You see, I am nearing 60. Forty pounds overweight, greying hair, the family nose, curves where no curve should be, and I don’t feel very appealing. In fact, I am a viable candidate for the next opening for Barnum and Bailey’s bearded lady. Seriously! All of this makes me leery when my husband and I get too close, afraid his bad eyes will see clearly, and he will change his tune. But then he assures me of his sincerity, and I marvel at his love that never ceases to amaze.

The other night as we were falling to sleep, I was mulling this marvel over, again convinced anew and relishing in the truth of my husband’s affections, while at the same time realizing my own timidity toward him because of my feelings about myself. As I thought on these things, the Spirit of God spoke clearly to my heart. In a nutshell, here is what He told me.

“A woman’s fear of trusting the loving affections of her husband throws up a wall between them as she holds herself back, not wanting to get too close where he might see what she sees. As a result, she misses out on the intimacy to be enjoyed in a relationship of loving trust: one where she feels safe to be real and enjoy their life together. By not getting close and trusting his affections, she then fails to see what he sees in her, and misses the inspiration to major on that area of her nature to be better.

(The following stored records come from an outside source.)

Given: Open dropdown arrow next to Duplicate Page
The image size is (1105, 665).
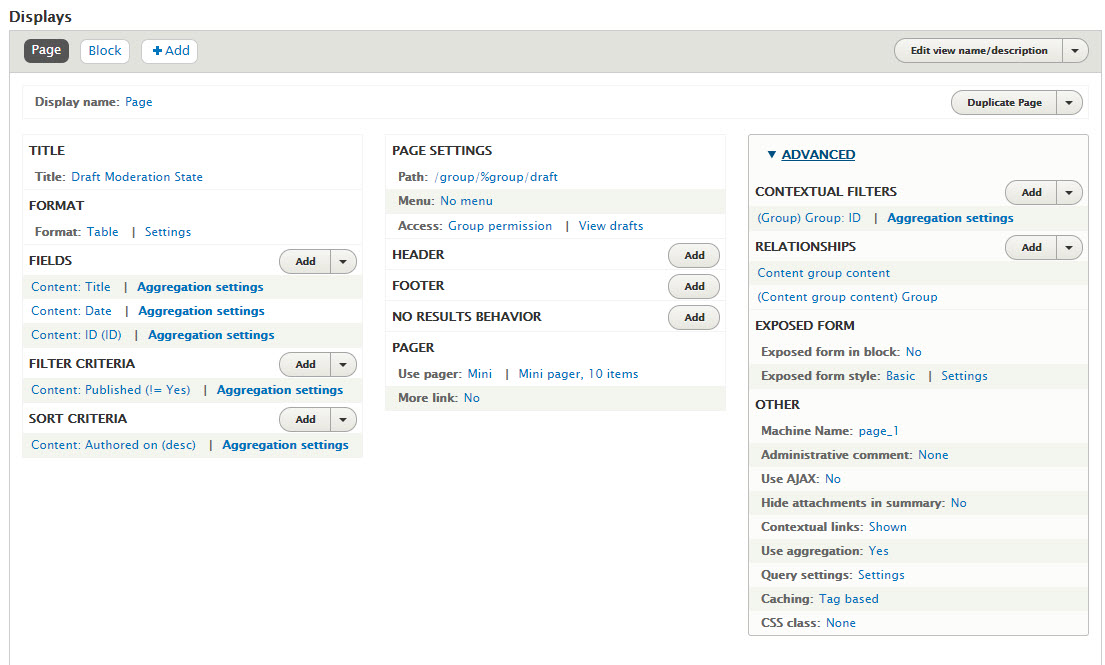Looking at the screenshot, I should tap(1070, 103).
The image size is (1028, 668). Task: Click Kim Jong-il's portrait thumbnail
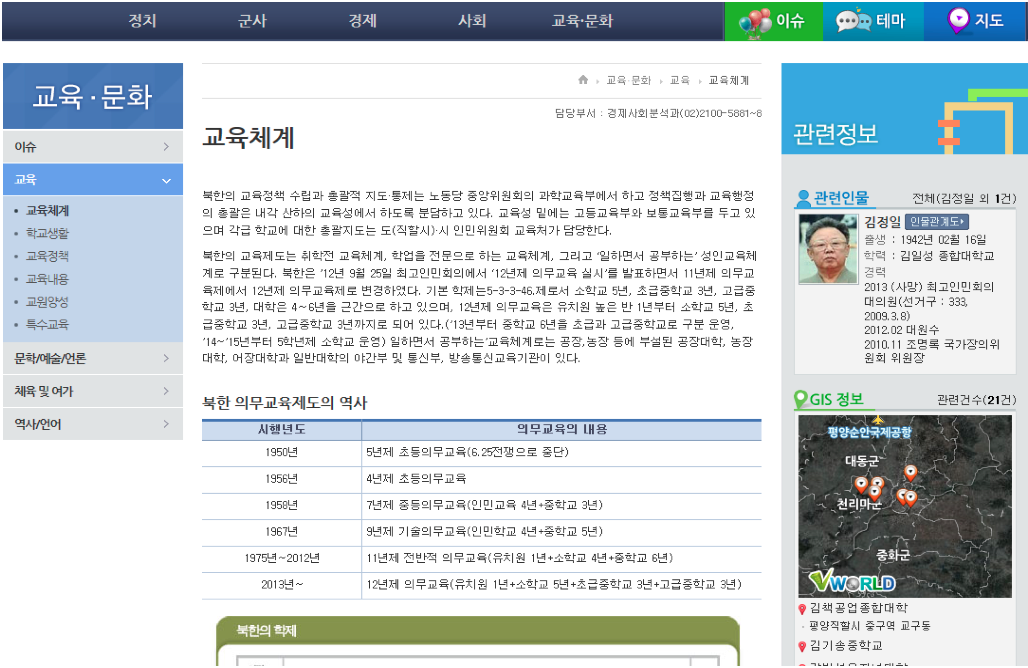tap(828, 249)
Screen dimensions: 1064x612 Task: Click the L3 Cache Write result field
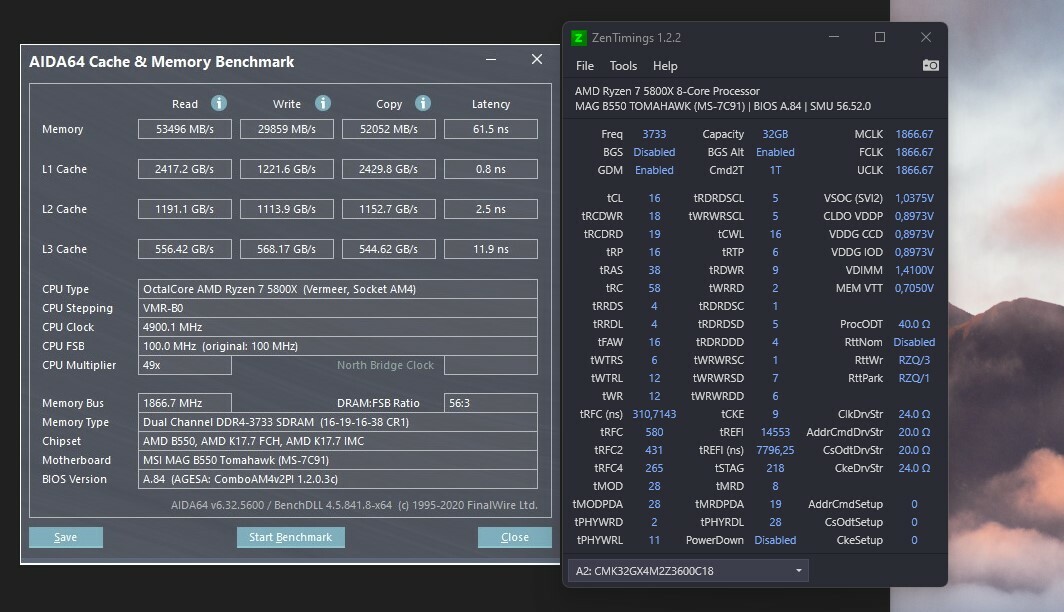point(287,249)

“The same is true where our relationship with God is concerned. We hold ourselves back from God, not wanting to get too close for fear that He might see us as we see ourselves and be repulsed. So out of fear of trusting the love God has for us that causes Him to choose us as His own possession with sincere desire to draw near to us as we draw near to Him, we miss the intimacy to be had with our God: hindering our being real with Him. And as a result, we miss out on the very relationship we need, and we fail to see what He sees in us and be inspired to higher ground.”

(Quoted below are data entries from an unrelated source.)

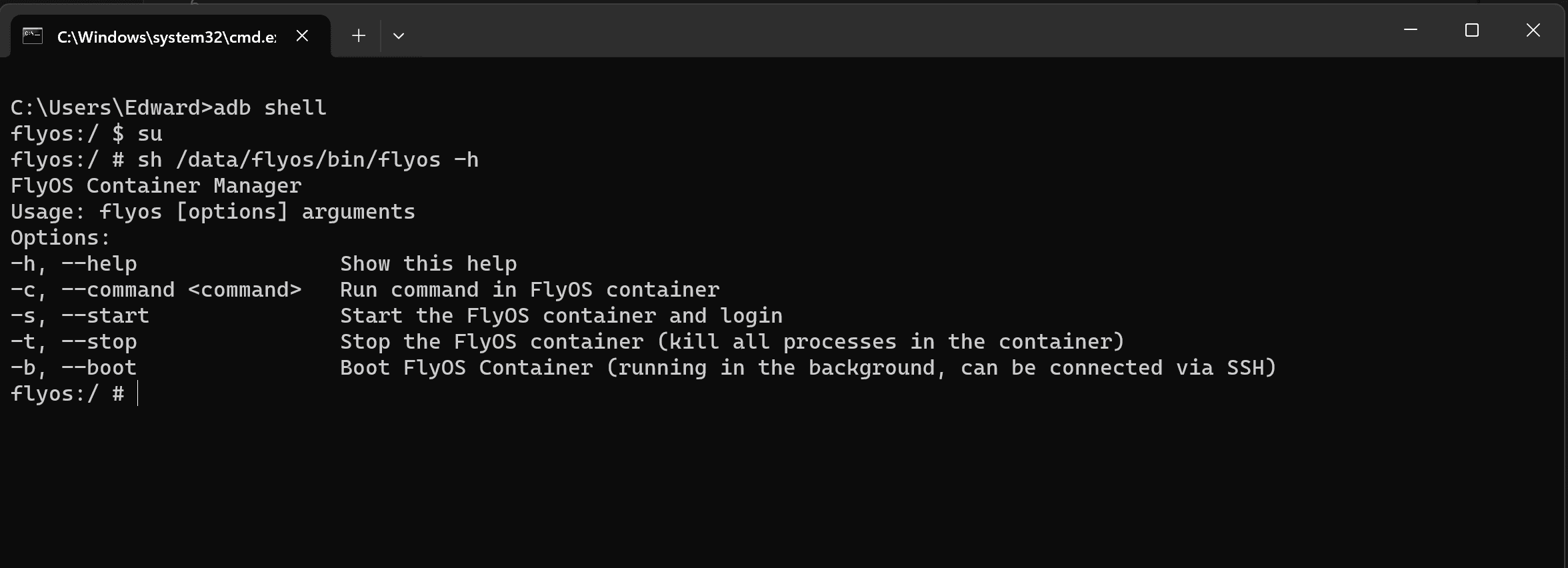Click the active 'flyos:/ #' prompt at bottom
The width and height of the screenshot is (1568, 568).
67,393
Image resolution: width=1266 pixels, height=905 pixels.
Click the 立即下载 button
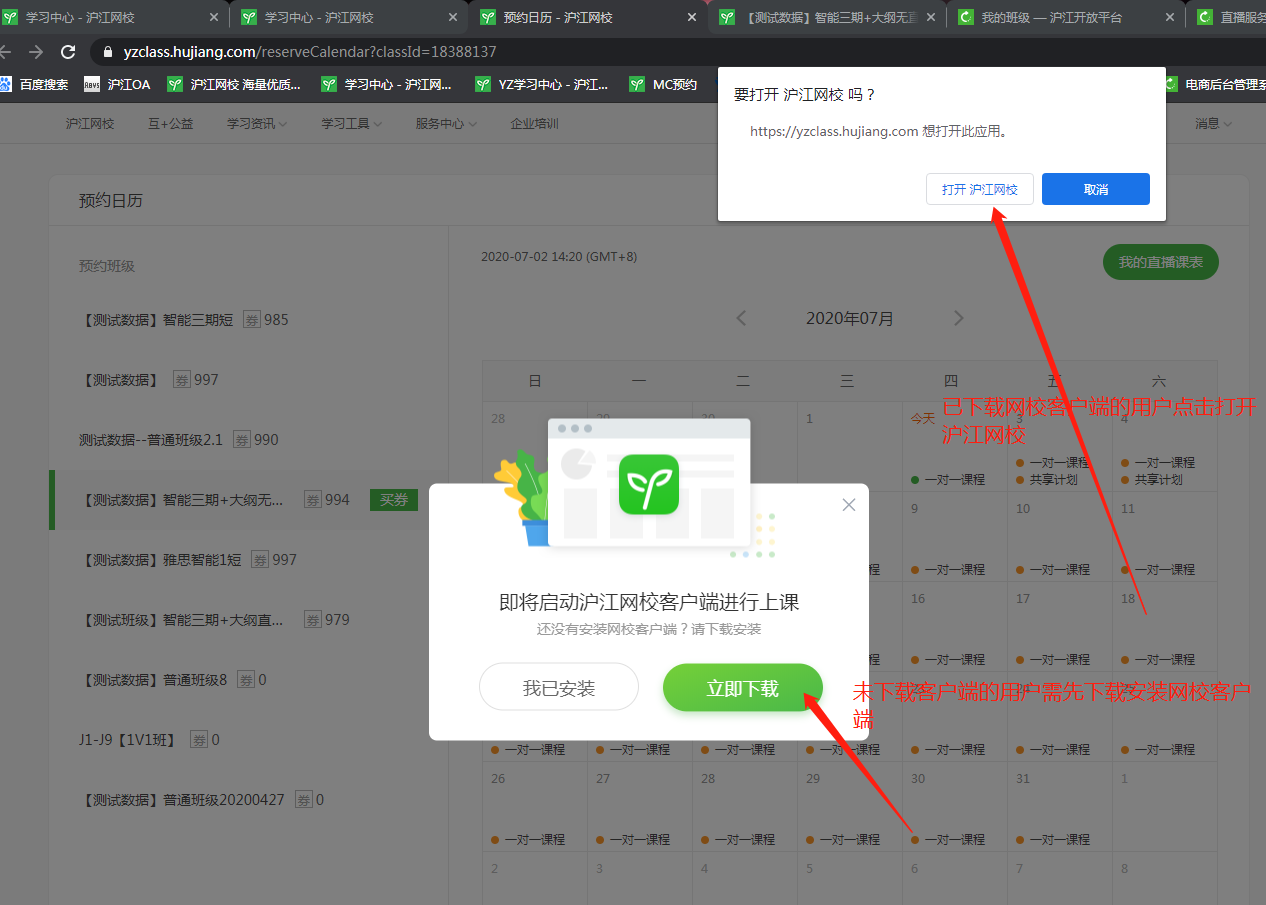pos(742,688)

It is important to have relationships with others who accept us and appreciate us for who we are; people we feel safe to be real with. But those people should also be ones who love us in ways that inspire us to be the best we can be. That is the love God calls husbands to have for their wives. You see, God knows that we struggle with our sense of self. So He called husbands through Paul to a love for their wives that cherishes and nurtures. That which we cherish, we hold up to admire it and we do all we can to help it to look and be its best. We treasure that which we cherish, seeking to protect and build it up. Those we nurture, we help to be the best they can be, nourishing them in good ways that help them grow strong and achieve their purpose. My husband loves me in this way, and so does my God.

“Or do you think that the Scripture speaks to no purpose: ‘He jealously desires the Spirit which He has made to dwell in us’? But He gives a greater grace. Therefore it says, ‘God is opposed to the proud, but gives grace to the humble.’ Submit therefore to God. Resist the devil and he will flee from you. Draw near to God and He will draw near to you. Cleanse your hands, you sinners; and purify your hearts, you double-minded. Be miserable and mourn and weep; let your laughter be turned into mourning and your joy to gloom. Humble yourselves in the presence of the Lord, and He will exalt you” ~ James 4:5-10.

When we draw near to God without fear of His seeing us for who we are, He makes us better people through the relationship and He lifts us up. So why do we hide under the covers, afraid of the relationship that will make us better, more appealing, stronger?

What was the first thing Adam and Eve did after they sinned? They tried to cover up their nakedness and hid from God. God is not afraid of our nakedness, but we should be afraid of hiding from God. When we hide from God, that is when we lose site of the One who can cover us in robes of righteousness and make us whole again.

For we do not have a High Priest Who is unable to understand and sympathize and have a shared feeling with our weaknesses and infirmities and liability to the assaults of temptation, but One Who has been tempted in every respect as we are, yet without sinning. Let us then fearlessly and confidently and boldly draw near to the throne of grace (the throne of God’s unmerited favor to us sinners), that we may receive mercy [for our failures] and find grace to help in good time for every need [appropriate help and well-timed help, coming just when we need it]” ~ Hebrews 4:15-16, AMP.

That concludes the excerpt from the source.